A man was about to put his investment property on the market, a rather run-down rental property in the inner city. 

He discussed with his agent whether or not he should provide a builder’s report and a LIM Report for potential purchasers.  The vendor knew there were piles at the property that needed replacing but he didn’t want anything to “hold up” the sale, and thought that purchasers need to do their own investigations and find out any issues for themselves.


The first thing to be aware of is that if there is any defect or other matter that you know about in relation to the property, whether you are a vendor or an agent of the vendor, then this matter must be disclosed to purchasers. 

This extends to knowledge of developments in neighbouring properties e.g. a resource consent for property renovations or developments next door that may impact on the property to be sold, such as the development of a multi-unit complex.

As a vendor you cannot ‘hide’ these things from a purchaser.  These sorts of matters, along with consents for any works done to a property that required building consent, will show up in a LIM report. 

Vendor Warranties and Undertakings

To ignore this disclosure obligation means you risk being in breach of your vendor warranties and undertakings in the standard Auckland District Law Society Agreement for Sale and Purchase. 

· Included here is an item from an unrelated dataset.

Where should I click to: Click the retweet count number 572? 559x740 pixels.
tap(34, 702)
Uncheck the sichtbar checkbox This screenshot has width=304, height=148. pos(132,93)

It is important you are aware of all your obligations under this agreement, including in relation to any “notice or demand”; “knowledge of any requisition or outstanding requirement” from local authorities, legislation, tenant or any other party, which “directly or indirectly affects the property.” 

What is the difference between a Builder’s Report and a LIM report?

These reports are very different, and for different purposes.

A LIM report is a report from Council showing all matters Council has records of in relation to a property.  This includes any works that have been carried out on a property, that Council has been notified of, and whether those works have had a Code Compliance Certificate granted, confirming they meet the Building Code. 

A LIM report will not show any works that should have had a building consent applied for, but didn’t.  Council only know what they have been told.  A builder, as part of their builder’s report, will generally be able to tell by looking at certain works whether they should have had a building consent, and you can then compare this to the LIM report.

A Builder’s report is a report carried out by a builder, after they look at the quality of the build, moisture readings, outstanding maintenance and other matters.  The report is the opinion of the builder.

The advantages of providing LIM Reports and Building Reports to potential purchasers

  • You may attract more offers, as sometimes potential purchasers who have had offers repeatedly rejected are reluctant to bear the cost of obtaining these reports themselves;

  • Transparency as to the state of the property from a building/consent perspective  e.g. if there is an outstanding building consent for the property – this is something that purchasers can factor into their offer and communicate with their bank and insurer in the early stages;

  • There will be no “surprises” that may set in motion a series of protracted negotiations or the expense of a variation of contract, or worse – a transaction that comes to an end. The latter may mean that you have lost other potential purchasers who have gone elsewhere in the meantime.

  • Less risk of your sale transaction “falling over”, as all information has been provided upfront.

Are there any disadvantages of providing LIM Reports and Building Reports to potential purchasers?

  • There is a risk that the reports will find issues that you didn’t know about.  If this is the case, you may need to either consider undertaking additional works at your property prior to putting it on the market, or consider lowering your sale price expectations to a more realistic sum in light of what you now know.

  • The purchaser won’t be able to rely on your builder’s report or LIM report, as they did not directly order them so there is no contractual relationship between them and the builder or Council.  Some cautious purchasers will want to order their own reports in any case.

If you are wanting to sell your property, knowing there are issues or matters outstanding that a purchaser will have to disclose to their bank and insurer, it is best they have the opportunity to do so before they submit an offer or early in the transaction, rather than issues bringing the transaction to a grinding halt when it comes time to confirm any conditions.

If you are selling your property, seek legal advice on the Agreement for Sale and Purchase and the agency’s disclosure documentation prior to the agent providing copies to potential purchasers.